I LOVE, LOVE, LOVE the Olympics.  I think my husband has grown weary of hearing me say that.  I talk about them for weeks before the games begin.  I decorate the house with TEAM USA stickers for the entire 17 days.  I stay up until midnight every night watching the prime time coverage hosted by Bob Costas.  You can’t appreciate the Olympics without all the facts that guy has in his brain about each sport and the star athletes.  For me, the Olympics couldn’t have come at a better time this year.  Watching the dedication and determination that these athletes have is so inspirational to me.

They say ‘It’s not how many times you fall down, it is how many times you get back up’.  I’m gonna run with that.  (Yes, I’m watching track and field right now!) Starting and stopping and starting again is sort of my specialty. I have a knack for setting fantastic goals for myself with much enthusiasm and then my excitement wanes and I fall off the mark.  Sometimes I quit things because I gave it a go and found I didn’t like it, but sometimes (and this is the worst) I quit something that I really want to do.  Those are the ones that bring regret.  The good news is that even though I have dropped something there is no reason I can’t pick it back up again.

So, I’m picking up the pencil (or keyboard) again.  Life, including a move, has taken center stage and that it made it quite easy to put editing my book on the sidelines for awhile.  The other thing that made it easy…well, I loathe editing.  So, even though I moved over two months ago and don’t really have a good reason to not have started writing again, I let my distaste of the editing process hold me back.  I also have a tendency to want to do things perfectly the first time and if I let the fear creep in that it won’t be perfect, I shut it down.  Think of the greatness we would miss if an athlete chose not to go to the Olympics because of the possibility they wouldn’t win the gold.  I don’t want to miss what I will learn by buckling down and editing my first novel.  I had a bit of an epiphany this week: “My first book is NOT going to be the best writing I ever do!”  That was a very freeing thought.  I gave myself permission to do my best work now, not necessarily my best work ever.  Hopefully, I’ll get better as I go.  I have a list a mile long of books I want to write and it is imperative that I finish the first one so that I can begin to focus on the next project.  Writing is one of the things on my life that I don’t WANT to quit.  So, I won’t.

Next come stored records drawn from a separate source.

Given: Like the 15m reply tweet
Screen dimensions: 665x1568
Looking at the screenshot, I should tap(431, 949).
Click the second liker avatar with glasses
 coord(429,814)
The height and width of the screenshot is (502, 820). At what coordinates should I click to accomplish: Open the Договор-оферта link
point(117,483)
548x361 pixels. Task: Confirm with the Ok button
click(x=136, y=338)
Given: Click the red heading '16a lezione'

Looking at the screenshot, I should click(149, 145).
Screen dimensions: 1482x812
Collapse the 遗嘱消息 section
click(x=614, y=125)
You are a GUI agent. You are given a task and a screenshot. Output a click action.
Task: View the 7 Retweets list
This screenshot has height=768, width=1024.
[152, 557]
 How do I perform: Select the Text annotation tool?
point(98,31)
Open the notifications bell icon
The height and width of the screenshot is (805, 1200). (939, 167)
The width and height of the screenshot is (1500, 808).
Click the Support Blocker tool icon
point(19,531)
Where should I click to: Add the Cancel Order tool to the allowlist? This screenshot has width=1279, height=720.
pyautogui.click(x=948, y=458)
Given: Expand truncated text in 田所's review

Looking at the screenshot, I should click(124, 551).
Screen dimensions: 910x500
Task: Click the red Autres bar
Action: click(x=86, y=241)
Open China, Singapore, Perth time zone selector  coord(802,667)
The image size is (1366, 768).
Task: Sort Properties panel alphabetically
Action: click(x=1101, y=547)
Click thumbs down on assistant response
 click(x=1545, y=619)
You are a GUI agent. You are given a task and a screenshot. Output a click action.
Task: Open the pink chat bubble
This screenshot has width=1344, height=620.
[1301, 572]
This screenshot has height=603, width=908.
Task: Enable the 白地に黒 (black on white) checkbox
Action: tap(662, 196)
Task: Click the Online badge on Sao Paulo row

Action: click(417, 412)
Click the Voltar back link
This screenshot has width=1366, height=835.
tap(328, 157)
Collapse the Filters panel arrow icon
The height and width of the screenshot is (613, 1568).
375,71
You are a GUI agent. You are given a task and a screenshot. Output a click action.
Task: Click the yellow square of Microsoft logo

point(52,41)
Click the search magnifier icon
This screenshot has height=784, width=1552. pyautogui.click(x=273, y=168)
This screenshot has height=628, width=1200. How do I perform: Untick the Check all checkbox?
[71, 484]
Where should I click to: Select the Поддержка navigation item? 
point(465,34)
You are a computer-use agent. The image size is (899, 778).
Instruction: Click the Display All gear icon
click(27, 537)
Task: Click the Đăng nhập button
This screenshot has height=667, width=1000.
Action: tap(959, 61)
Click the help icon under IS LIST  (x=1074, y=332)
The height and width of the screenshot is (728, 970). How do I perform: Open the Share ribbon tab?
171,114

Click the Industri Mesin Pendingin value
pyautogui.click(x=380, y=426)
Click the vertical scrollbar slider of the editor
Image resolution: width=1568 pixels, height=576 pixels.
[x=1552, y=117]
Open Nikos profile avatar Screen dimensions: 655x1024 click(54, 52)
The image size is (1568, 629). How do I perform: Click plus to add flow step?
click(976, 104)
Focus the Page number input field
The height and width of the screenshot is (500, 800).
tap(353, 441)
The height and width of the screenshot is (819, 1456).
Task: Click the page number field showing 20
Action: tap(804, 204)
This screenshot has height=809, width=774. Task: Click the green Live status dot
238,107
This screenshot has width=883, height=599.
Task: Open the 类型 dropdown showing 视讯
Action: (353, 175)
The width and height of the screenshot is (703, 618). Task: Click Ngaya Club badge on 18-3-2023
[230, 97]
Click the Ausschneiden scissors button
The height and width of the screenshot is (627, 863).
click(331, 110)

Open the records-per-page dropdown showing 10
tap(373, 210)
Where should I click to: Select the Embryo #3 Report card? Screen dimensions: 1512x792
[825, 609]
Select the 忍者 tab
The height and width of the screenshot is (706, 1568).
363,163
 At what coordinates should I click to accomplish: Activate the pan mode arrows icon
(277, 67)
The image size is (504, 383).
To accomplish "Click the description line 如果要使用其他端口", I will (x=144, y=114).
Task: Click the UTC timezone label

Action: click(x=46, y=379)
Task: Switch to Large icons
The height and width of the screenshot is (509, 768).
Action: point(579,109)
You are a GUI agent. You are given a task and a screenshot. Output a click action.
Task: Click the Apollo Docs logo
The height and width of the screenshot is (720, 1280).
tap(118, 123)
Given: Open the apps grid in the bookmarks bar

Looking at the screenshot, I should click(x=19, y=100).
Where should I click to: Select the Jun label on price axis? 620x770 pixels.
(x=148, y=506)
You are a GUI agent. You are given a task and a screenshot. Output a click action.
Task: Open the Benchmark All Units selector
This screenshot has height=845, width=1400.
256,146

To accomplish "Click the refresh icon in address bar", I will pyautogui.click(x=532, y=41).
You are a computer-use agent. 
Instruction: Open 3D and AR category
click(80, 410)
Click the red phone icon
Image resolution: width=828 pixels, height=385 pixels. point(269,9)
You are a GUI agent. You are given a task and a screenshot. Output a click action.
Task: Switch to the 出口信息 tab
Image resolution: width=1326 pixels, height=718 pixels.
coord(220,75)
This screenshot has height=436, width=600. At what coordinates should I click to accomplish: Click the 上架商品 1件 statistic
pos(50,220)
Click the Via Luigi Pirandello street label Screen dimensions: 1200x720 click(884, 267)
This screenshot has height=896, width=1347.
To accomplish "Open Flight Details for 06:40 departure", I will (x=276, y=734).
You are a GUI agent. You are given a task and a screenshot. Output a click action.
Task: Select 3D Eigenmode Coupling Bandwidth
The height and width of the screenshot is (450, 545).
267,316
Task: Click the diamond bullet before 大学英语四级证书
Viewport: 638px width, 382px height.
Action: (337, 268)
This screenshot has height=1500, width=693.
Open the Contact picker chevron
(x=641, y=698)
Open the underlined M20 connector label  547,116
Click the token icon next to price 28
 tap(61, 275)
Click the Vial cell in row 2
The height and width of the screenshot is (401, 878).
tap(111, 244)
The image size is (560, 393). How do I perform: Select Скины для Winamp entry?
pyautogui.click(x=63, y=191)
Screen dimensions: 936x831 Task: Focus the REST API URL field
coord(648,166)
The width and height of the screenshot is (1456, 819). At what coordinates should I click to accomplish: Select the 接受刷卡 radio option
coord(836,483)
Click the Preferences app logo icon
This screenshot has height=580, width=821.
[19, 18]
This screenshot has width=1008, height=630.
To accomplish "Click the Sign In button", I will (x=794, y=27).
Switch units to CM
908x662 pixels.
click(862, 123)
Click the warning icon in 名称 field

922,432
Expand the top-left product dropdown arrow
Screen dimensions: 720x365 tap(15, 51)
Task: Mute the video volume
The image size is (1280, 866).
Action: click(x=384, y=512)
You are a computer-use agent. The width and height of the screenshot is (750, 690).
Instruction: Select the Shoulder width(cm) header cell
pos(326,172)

The only regret I will have is if I spend my time thinking about what I wish I would have done, instead of just doing it.  Consider Oscar Pistorius of South Africa.  The first double amputee to compete in the Olympics.  (Spoiler Alert coming up.)  He didn’t medal in the final competition but he made it through the Olympic Trials and through the semi-finals.  Every other person competing in that final race had 2 legs, and he didn’t have ANY.  He had both of his legs amputated below the knees as an infant.  The ‘Blade Runner’, as he has become known, didn’t let that stop him from running next to the fastest 400 meter runners in the entire world.  I’ll close this entry with a quote from Oscar when asked about his accomplishments this Olympics.

“A loser isn’t the person that gets involved and comes last, but it’s the person that doesn’t get involved in the first place.”

Alright, Oscar, I’ll go edit the dang book.  Thanks for the inspiration.  If you can run with no feet, then I think I can edit this novel.